Public Health, Freedom To Choose and the Outbreak of Measles in the US


Is vaccinating children a question of public health or parents’ choice? That debate, which appears as if it were imported from the 19th century, is taking place in the United States of the 21st century, where an outbreak of measles has infected 102 people in 14 states since the beginning of the year and threatens to get out of health officials’ control. The majority of the victims are children, subject to the decisions of their parents who have religious beliefs or personal convictions in regard to rejecting immunization.

In the last three days, two potential Republican presidential candidates spoke out in favor of parents’ freedom to choose in regard to an issue that can place their children’s lives at risk. These politicians are the same ones that reject the right to have abortions with the allegation that they are protecting the lives of embryos.

Since 2000, measles has been considered to be a disease that was eradicated in the United States, thanks to the MMR vaccine, which was put into use in 1963 to immunize children against measles, smallpox and rubella.* However, in recent years the number of non-immunization fans has increased, in a cultural stew ranging from rich natural-product enthusiasts from California to religious folk from the American backwoods.

The combination of disinformation and fundamentalism led to 644 cases of the disease in 2014, the largest number in 20 years. The situation could get worse in 2015, with 102 cases registered in just one month. Brazil, which has a smaller population than the U.S., had 204 cases last year.

#### PROVIDED MATERIAL:
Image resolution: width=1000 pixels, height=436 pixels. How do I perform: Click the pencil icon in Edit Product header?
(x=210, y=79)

--

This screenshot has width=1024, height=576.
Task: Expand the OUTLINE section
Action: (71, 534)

#### EXERCISE SET:
• 1. Answer these questions about the measles article:
(a) How many people has the outbreak infected since the beginning of the year, and in how many states?
(b) How many measles cases were there in 2014?
(c) How many cases did Brazil have last year?
• 2. What does the measles article say between "Is vaccinating children" and "lives of embryos.", inclusive? Quote it.

#### TASK RESULTS:
• 1.
(a) 102 people in 14 states
(b) 644
(c) 204

• 2.
Is vaccinating children a question of public health or parents’ choice? That debate, which appears as if it were imported from the 19th century, is taking place in the United States of the 21st century, where an outbreak of measles has infected 102 people in 14 states since the beginning of the year and threatens to get out of health officials’ control. The majority of the victims are children, subject to the decisions of their parents who have religious beliefs or personal convictions in regard to rejecting immunization.

In the last three days, two potential Republican presidential candidates spoke out in favor of parents’ freedom to choose in regard to an issue that can place their children’s lives at risk. These politicians are the same ones that reject the right to have abortions with the allegation that they are protecting the lives of embryos.